===== Passage shown

Soji Amusan is a disciplinarian to the core. Trained by the German lufthansa Airlines, he brought a new training and retraining culture to nanta membership. He took on nanta survival expectations with clinical precision, preferring to reason with nanta publics, particularly the foreign airlines rather than being combative. He led from the position of knowledge and education to the dynamic processes in the emerging world of travel as a trade. Today, some nanta members own aviation schools as a result of the campaign by Soji Amusan.
Ahmed zabadne is a Nigerian of Lebanese parentage. He spent fortunes trying to rubber stamp his business orientation background in nanta. He was collaborative and sought to have nanta members expand their reach beyond trade on airlines’ inventories. Ahmed zabadne is a born hospitality caregiver and operator despite being a travel trade professional. He was a jolly good fellow who loved Nigeria.
Dayo Adeola is subtle but with a huge appetite for deliveries. He built the three storey nanta secretariat on Ikorodu Road and a great mobilizer of men and resources. He will out spend others in the quest to transform nanta and also mentor young persons in collaborative ecosystem that clearly marked him out as a godfather to many trading their way to success. His trademark of competence and visionary commitment still speaks volume in nanta circles. Is he bound by his promises? One must learn to wrestle like Jacob to catch Adeola off guard.
Bankole Bernard is a pursuer of history and legacy. Young, stubborn, and fearless, Bankole Bernard tried to change the narratives of nanta and brokered efforts to gain back nanta’s board membership of ntdc, which the new pharaoh at ntda insisted to ambush out of fear of the powerful reach of nanta in both aviation and tourism space.
He also worked hard at getting nanta a focal constitutional authority and brought the association some political inroads, partnering to honour game changers in the industry. Energetic and confident, he fought internal schism and selflessly flew the nanta flag. He nearly lost his life in the untiring effort to leave his name in the nanta records of achievers. Some say he is arrogant and irritant, yes to many people who do not bother to study his character. He can trump a suprise change, and that makes him a highly misunderstood enigma.
Mrs Susan Akporiaye went through the tough lines of the nanta leadership structure to emerge as president. She confronted the covid pandemic and gave some lifeline to most struggling nanta members during the early days of global travel uncertainty. That pandemic period truly defined her willpower. Nanta nearly collapsed but she held strong, very strong, putting her critics on wrong footing. I will repeat that Susan Akporiaye is strong, bold, and beautiful inside more than mere physical eyes can see.
Her commitment and self drive opened the flood gate of new and old members of nanta , who now took their future into their own hands. She spoke courage and sold inspiration.
She is a Nigeria’s new tourism diva, steering nanta to other streams of income in the very dynamic and collaborative travel and tourism industry.
She has successfully shaped the nanta dream of tomorrow, frontal with foreign airlines, shadow boxed them into a corner, with same Adefope and Tereza Ojo punchy style.
She consults with wisdom but takes responsibility where others shiver in fear. Susan Akporiaye revealed and sustained the Tereza Ojo tourism goal agenda for nanta members and, above all, a dedicated and sacrificial mentor to the young and upcoming nanta members, many who rejoice at her leadership which has engaged and inspired them to rediscover their talents and strength. From South Africa, Kenya, Namibia, and London, nanta leads in promoting Nigeria tourism, even in tech start-ups.
By mid next year, a chapter in nanta history will be closed, and another opened. Susan Akporiaye has opened the gates for the nanta young persons to raise their heads and voice to give nanta sustainable leadership growth narratives, and so we say Amen and rejoice that nanta is on the match, greater and stronger because a true leader emerged. Will this trend gain sustained traction? We watch and pray!

==========

(Problems to solve)
A: Answer these questions from the passage on nanta leaders.
(i) Which airline trained Soji Amusan?
(ii) On which road did Dayo Adeola build the three storey nanta secretariat?
(iii) What pandemic did Susan Akporiaye confront?
B: Retype the passage on nanta leaders between "She consults with" and "watch and pray!", inclusive.

===== Recorded data

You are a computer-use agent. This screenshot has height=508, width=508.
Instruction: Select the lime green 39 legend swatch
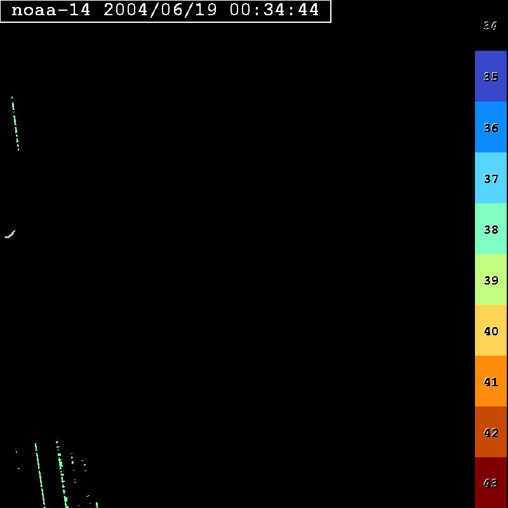pyautogui.click(x=490, y=279)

==========

(Written answers)
A:
(i) The German lufthansa Airlines
(ii) Ikorodu Road
(iii) The covid pandemic

B:
She consults with wisdom but takes responsibility where others shiver in fear. Susan Akporiaye revealed and sustained the Tereza Ojo tourism goal agenda for nanta members and, above all, a dedicated and sacrificial mentor to the young and upcoming nanta members, many who rejoice at her leadership which has engaged and inspired them to rediscover their talents and strength. From South Africa, Kenya, Namibia, and London, nanta leads in promoting Nigeria tourism, even in tech start-ups.
By mid next year, a chapter in nanta history will be closed, and another opened. Susan Akporiaye has opened the gates for the nanta young persons to raise their heads and voice to give nanta sustainable leadership growth narratives, and so we say Amen and rejoice that nanta is on the match, greater and stronger because a true leader emerged. Will this trend gain sustained traction? We watch and pray!